Assignment –
Each record, word for word and stripped of pictures, is what the answer should contain.

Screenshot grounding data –
········
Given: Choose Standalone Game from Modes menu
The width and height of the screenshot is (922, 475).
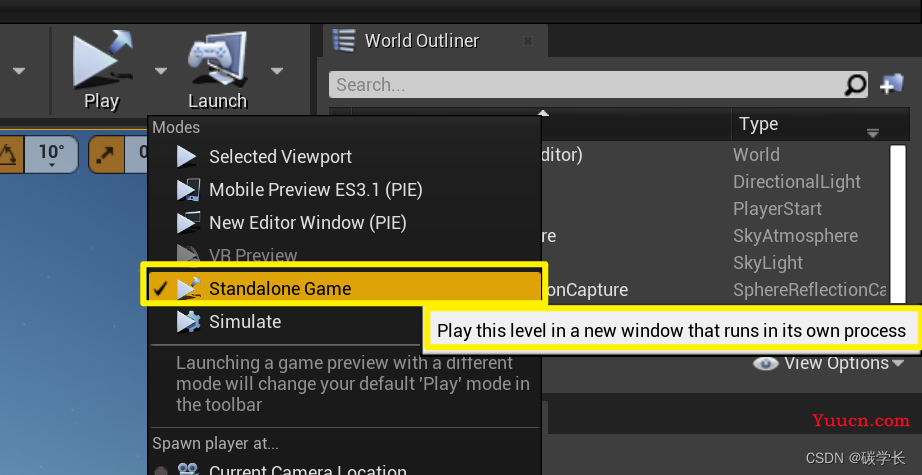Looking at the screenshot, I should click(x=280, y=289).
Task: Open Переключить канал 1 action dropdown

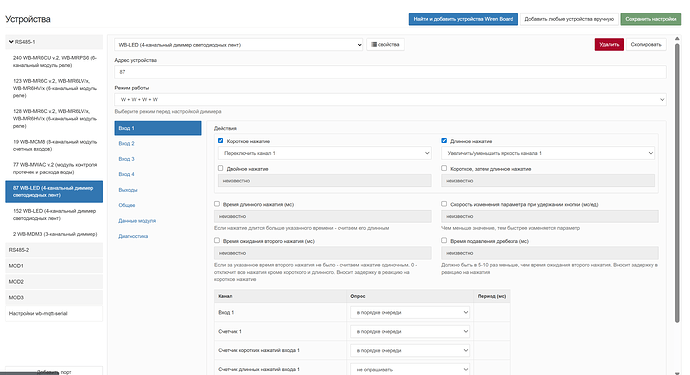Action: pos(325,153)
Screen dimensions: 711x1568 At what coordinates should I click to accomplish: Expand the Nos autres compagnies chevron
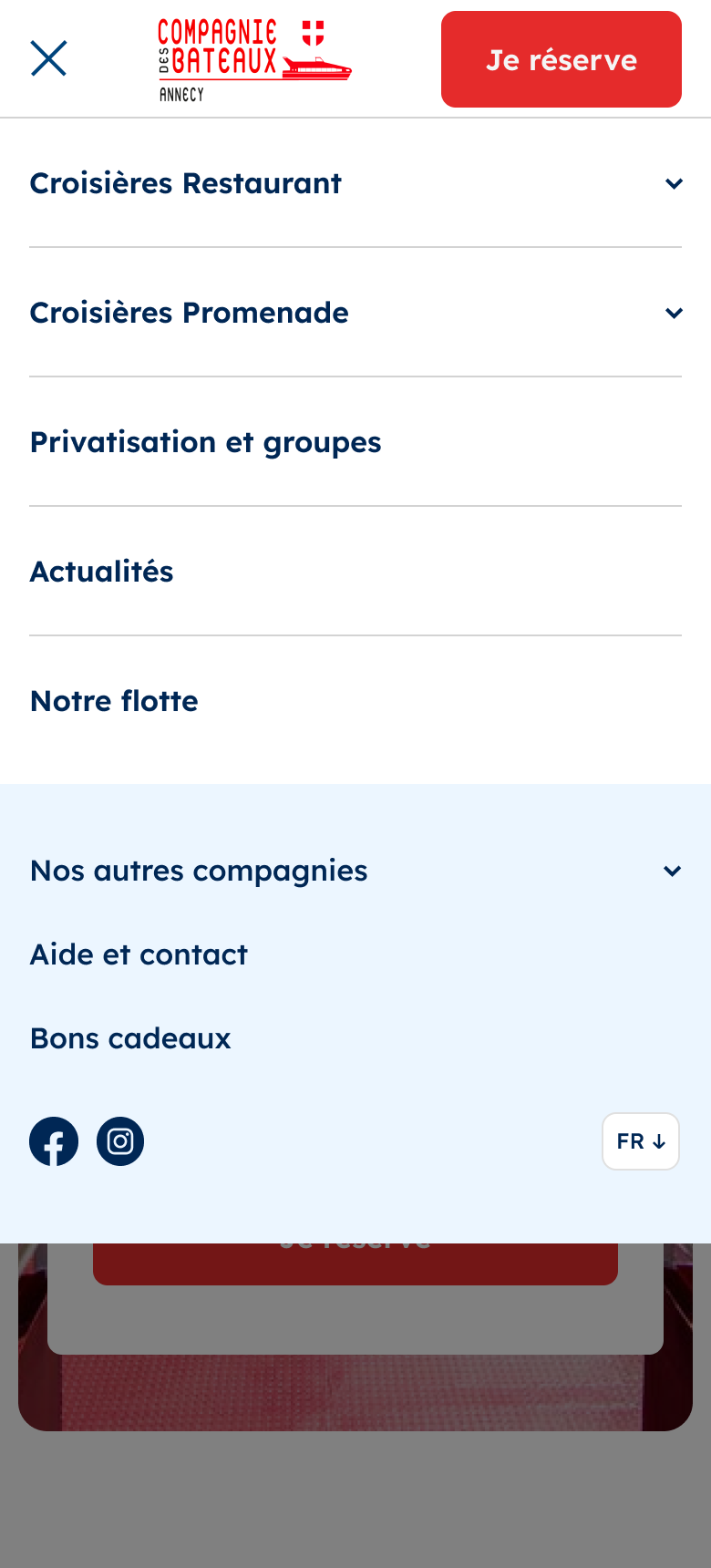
········
Task response –
Given: Choose Standalone Game from Modes menu
The width and height of the screenshot is (922, 475).
Looking at the screenshot, I should click(x=280, y=289).
Task: Open Переключить канал 1 action dropdown

Action: pos(325,153)
Screen dimensions: 711x1568 At what coordinates should I click to accomplish: Expand the Nos autres compagnies chevron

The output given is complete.